= David ben Yom Tov ibn Bilia =

Portuguese Jewish philosopher

David ben Yom Tov ibn Bilia was a Portuguese Jewish philosopher who lived in the thirteenth and fourteenth centuries.

Ibn Bilia was the author of many works, the greater part of which, no longer in existence, are known only by quotations. Among them were: Me'or 'Enayim, a commentary on the Pentateuch, quoted by Caspi, Levi ben Gershon, and chiefly by the author's countryman Samuel Zarza, who often criticized Ibn Bilia's interpretations as being too mystical; and Yesodot ha-Maskil, published, with a French translation by S. Klein, in the collection Dibre Ḥakamim, Metz, 1849.

In the Yesodot Ibn Bilia propounded thirteen articles of belief in addition to those of Maimonides. These are:
1. The existence of incorporeal intellects;
2. The creation of the world;
3. The existence of a future life;
4. Emanation of the soul from God;
5. The soul's existence through its own substance and its self-consciousness;
6. Its existence independent of the body it subsequently occupies;
7. Retribution of the soul;
8. Perdition of the souls of the wicked;
9. Superiority of the Mosaic law over philosophy;
10. The presence of an esoteric as well as an exoteric meaning in Holy Scripture;
11. Inadmissibility of emendations of the Torah;
12. The reward of the fulfilment of the divine precepts implied in the precepts themselves;
13. The inadequacy of ceremonial laws alone for the realization of human perfection.

These, together with the thirteen articles of Maimonides, make twenty-six, the numerical value of the Tetragrammaton.

Ibn Bilia also wrote Ẓiyyurim, an ethical work; Kilale ha-Higgayon, a work on logic, of which only a fragment has been preserved (Neubauer, "Cat. Bodl. Hebr. MSS." No. 2168); Ma'amar bi-Segullot 'Or ha-Naḥash, a treatise on the medicinal virtues of the skin of the serpent, translated from Johannes Paulinus' Latin translation "Salus Vitæ" (Munich, No. 228).

In the past some scholars, including the nineteenth century scholar Moritz Steinschneider, have identified Ibn Bilia with the David ben Yom Tov who was the father of the Catalan astronomer Jacob ben David ben Yom Tov Poel. That David wrote works including the Kelal Qatan ("Concise Summary"), a treatise on the medical applications of astrology. However the two are now believed to have been separate individuals.

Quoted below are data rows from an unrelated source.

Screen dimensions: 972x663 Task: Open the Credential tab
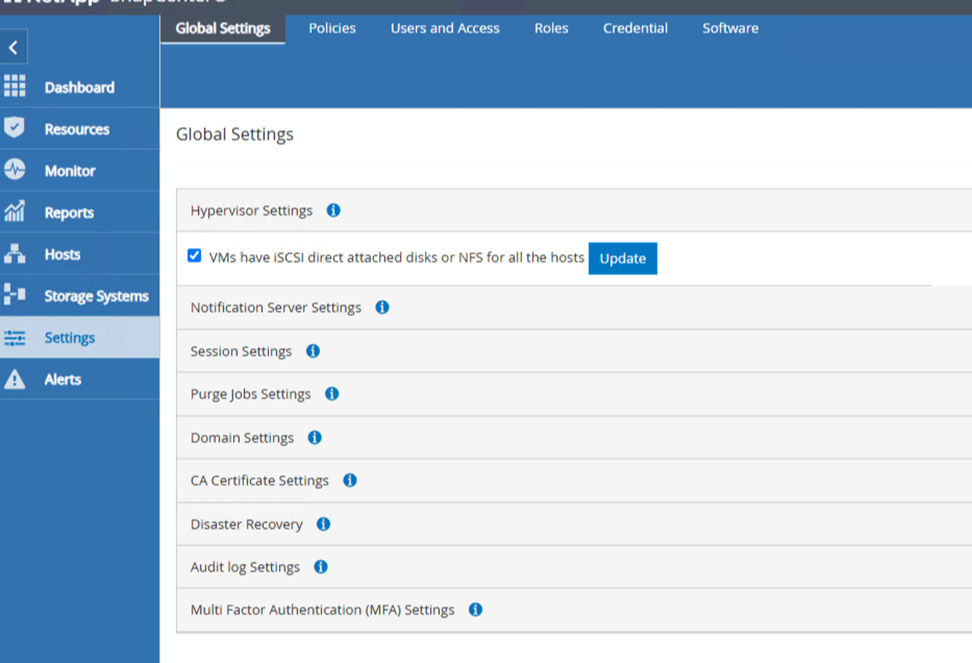click(x=635, y=28)
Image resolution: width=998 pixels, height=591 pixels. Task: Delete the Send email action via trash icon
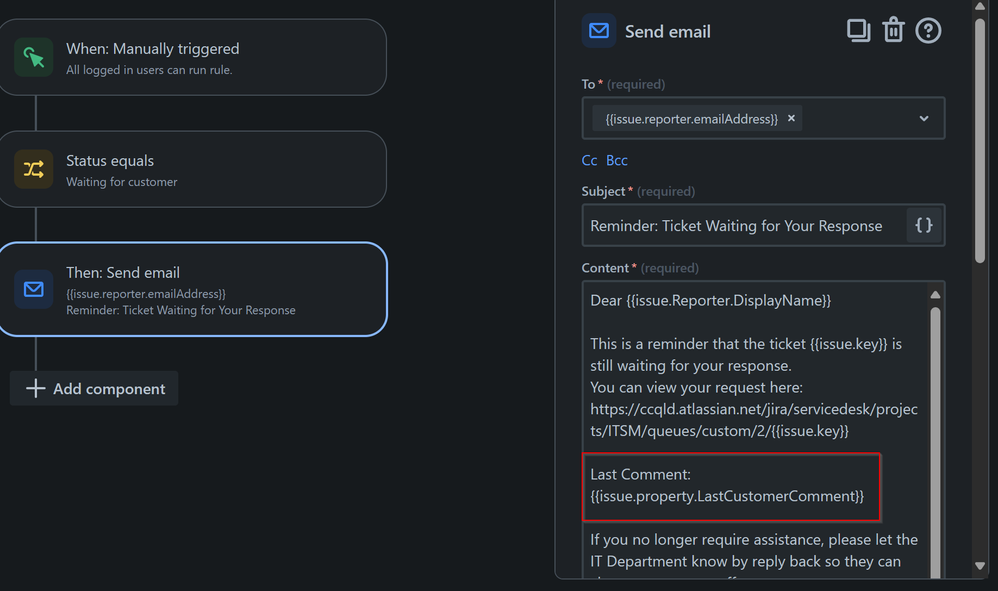893,30
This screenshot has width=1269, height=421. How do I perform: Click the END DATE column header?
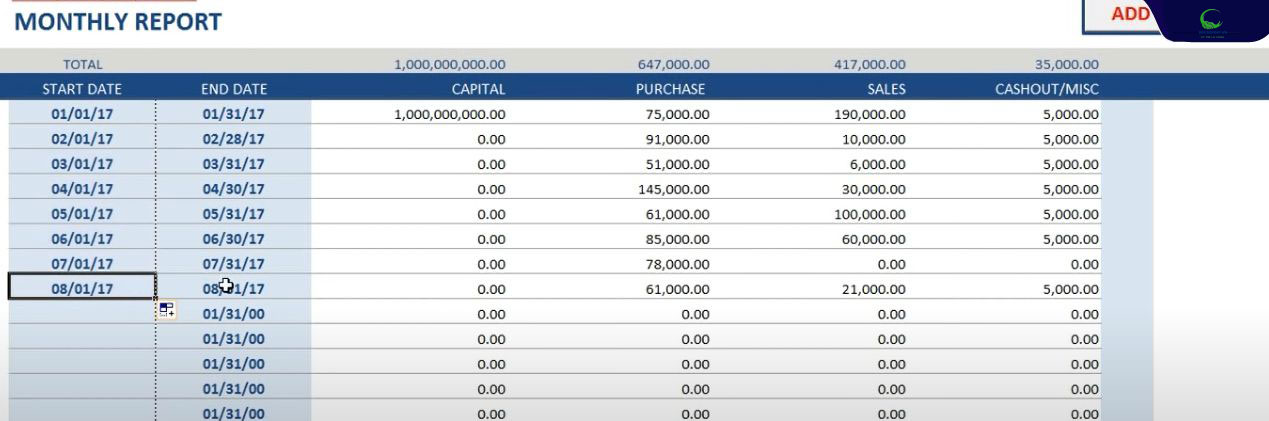[234, 89]
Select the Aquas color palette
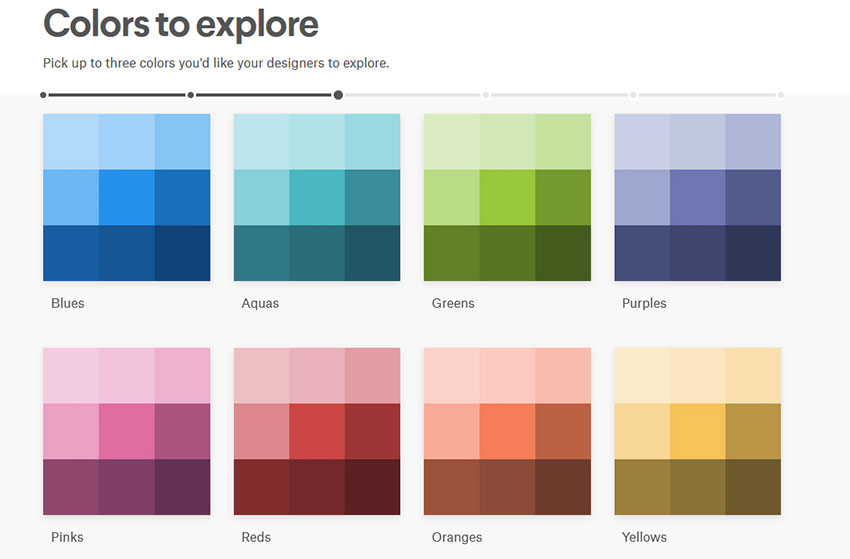 [317, 197]
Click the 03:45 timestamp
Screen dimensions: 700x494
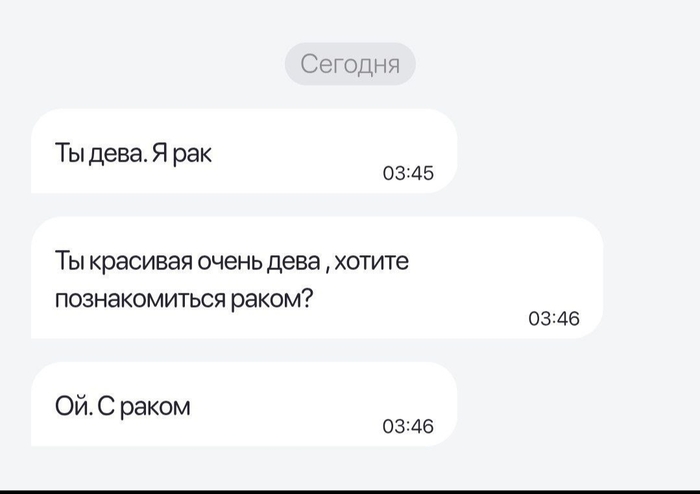click(x=408, y=173)
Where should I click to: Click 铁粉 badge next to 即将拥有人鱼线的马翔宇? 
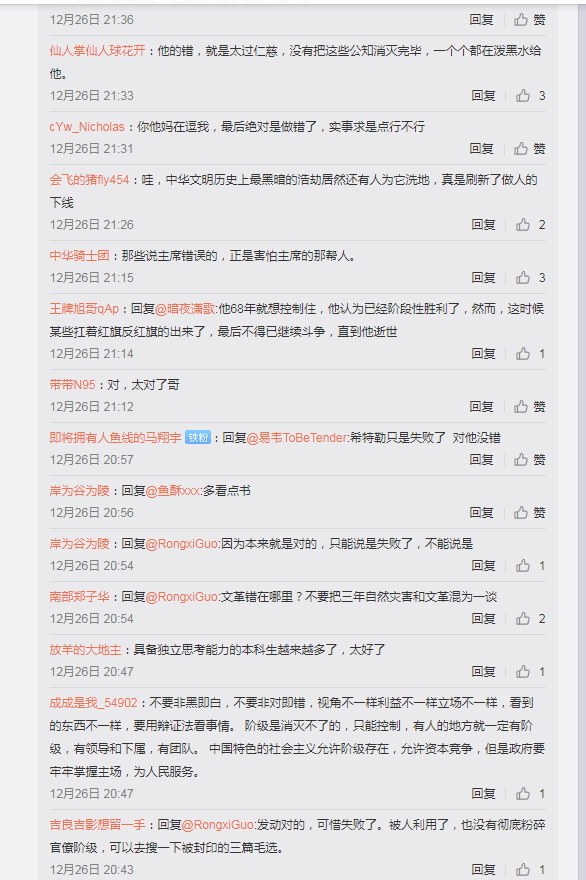198,438
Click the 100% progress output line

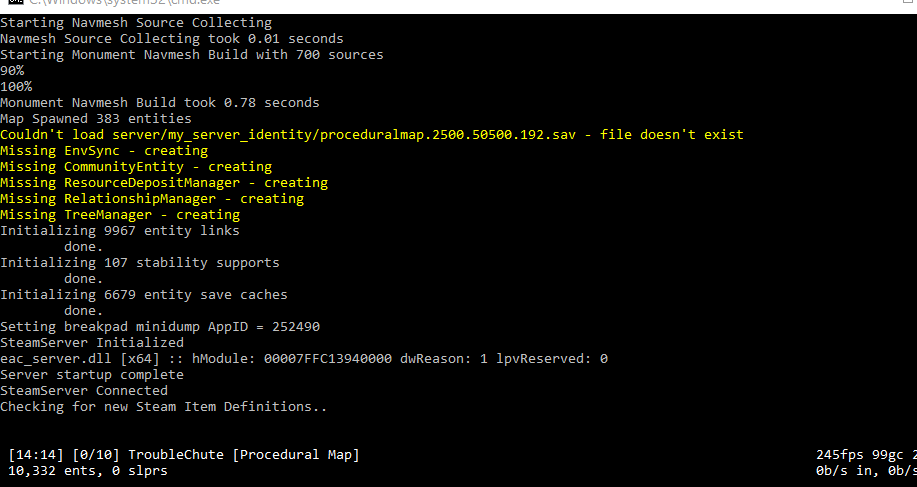16,87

==Jewish Encyclopedia bibliography==
- Zunz, Additamenta zu Delitzsch's Katalog der Leipziger Bibliothek, p. 326;
- Dukes, in Literaturblatt des Orients, viii. 116, 456;
- idem, Naḥal Ḳedumim, p. 48;
- Senior Sachs, Ha-Paliṭ, pp. 31–33;
- Steinschneider, Cat. Bodl. col. 857;
- Kayserling, Gesch. der Juden in Portugal, p. 68;
- Steinschneider, Hebr. Uebers. pp. 499, 806.